Retrospective Study
Copyright ©The Author(s) 2017.
World J Gastroenterol. May 7, 2017; 23(17): 3111-3121
Published online May 7, 2017. doi: 10.3748/wjg.v23.i17.3111
Figure 3
Figure 3 A 74-year-old man with an early hepatocellular carcinoma lesion (maximum diameter, 20 mm) in segment III of the liver. A: Pretreatment contrast-enhanced magnetic resonance imaging (MRI) with Gd-EOB-DTPA obtained during the arterial phase shows the tumor (arrowheads), with the tumor appearing as a partially hyper-intense area; B: Conventional ultrasonography (US) shows the tumor as an almost hyper-echoic and a partially hypo-echoic lesion (arrowheads); C: Contrast-enhanced US image obtained during the arterial phase (left side) shows the enhancement of almost the entire tumor (arrowheads).
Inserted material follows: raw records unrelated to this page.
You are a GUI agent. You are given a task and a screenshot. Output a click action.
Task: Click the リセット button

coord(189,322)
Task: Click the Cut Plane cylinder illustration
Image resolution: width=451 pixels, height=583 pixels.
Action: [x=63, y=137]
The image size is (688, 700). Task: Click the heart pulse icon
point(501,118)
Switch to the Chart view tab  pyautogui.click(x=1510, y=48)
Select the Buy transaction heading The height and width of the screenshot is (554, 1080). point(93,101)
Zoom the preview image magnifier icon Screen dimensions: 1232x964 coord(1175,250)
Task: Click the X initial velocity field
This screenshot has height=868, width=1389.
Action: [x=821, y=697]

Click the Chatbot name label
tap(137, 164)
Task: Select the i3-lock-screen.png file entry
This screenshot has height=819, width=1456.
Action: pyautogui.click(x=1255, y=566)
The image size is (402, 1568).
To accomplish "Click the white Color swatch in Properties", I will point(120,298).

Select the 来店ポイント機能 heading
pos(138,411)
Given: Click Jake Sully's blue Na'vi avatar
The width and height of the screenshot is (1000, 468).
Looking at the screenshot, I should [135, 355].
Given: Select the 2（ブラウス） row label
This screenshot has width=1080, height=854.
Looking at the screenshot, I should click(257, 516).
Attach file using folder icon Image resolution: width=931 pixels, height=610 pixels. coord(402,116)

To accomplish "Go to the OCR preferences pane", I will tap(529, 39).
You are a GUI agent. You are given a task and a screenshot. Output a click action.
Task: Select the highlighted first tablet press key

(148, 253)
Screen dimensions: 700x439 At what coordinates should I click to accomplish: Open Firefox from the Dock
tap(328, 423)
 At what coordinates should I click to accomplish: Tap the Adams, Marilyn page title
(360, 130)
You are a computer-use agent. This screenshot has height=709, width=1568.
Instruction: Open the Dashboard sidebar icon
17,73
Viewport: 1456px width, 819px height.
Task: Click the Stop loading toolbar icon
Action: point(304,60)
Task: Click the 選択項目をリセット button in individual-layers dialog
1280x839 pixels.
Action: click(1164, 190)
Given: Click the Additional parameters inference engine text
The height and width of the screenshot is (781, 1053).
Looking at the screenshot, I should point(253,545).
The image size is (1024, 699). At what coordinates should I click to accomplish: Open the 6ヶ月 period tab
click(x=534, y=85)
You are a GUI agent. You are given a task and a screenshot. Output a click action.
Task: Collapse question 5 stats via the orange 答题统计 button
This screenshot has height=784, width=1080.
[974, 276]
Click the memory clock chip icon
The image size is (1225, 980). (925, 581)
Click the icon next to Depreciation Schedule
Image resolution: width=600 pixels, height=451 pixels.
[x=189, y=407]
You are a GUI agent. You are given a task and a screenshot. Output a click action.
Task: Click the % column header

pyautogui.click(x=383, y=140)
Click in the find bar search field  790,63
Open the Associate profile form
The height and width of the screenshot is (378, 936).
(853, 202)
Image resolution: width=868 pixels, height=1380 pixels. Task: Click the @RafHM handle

The contrast-enhanced US image obtained during the post-vascular phase (right) shows a partially hypo-echoic lesion (arrowheads); D: Contrast-enhanced US obtained during the arterial phase 1 d after radiofrequency ablation (RFA) shows the ablated lesion as an avascular area, and the dotted-line circle shows the site of the tumor (left side). A contrast-enhanced MRI image with Gd-EOB-DTPA obtained during the hepatobiliary phase before RFA is shown as a reference (right side). The ablative margin was evaluated as less than 5 mm because the portal vein was near (arrows); E: Victoria blue staining, showing elastic fibers surrounding the portal tract in blue, reveals stromal (portal tract) invasion compatible with a diagnosis of early hepatocellular carcinoma (arrowheads); F: Post-treatment contrast-enhanced MRI with Gd-EOB-DTPA shows local tumor progression at 636 d after ablation. The arrows indicate the ablative zone, and the arrowheads indicate the recurrence of the tumor, which appeared as a hyper-intense area during the arterial-phase. HCC: Hepatocellular carcinoma.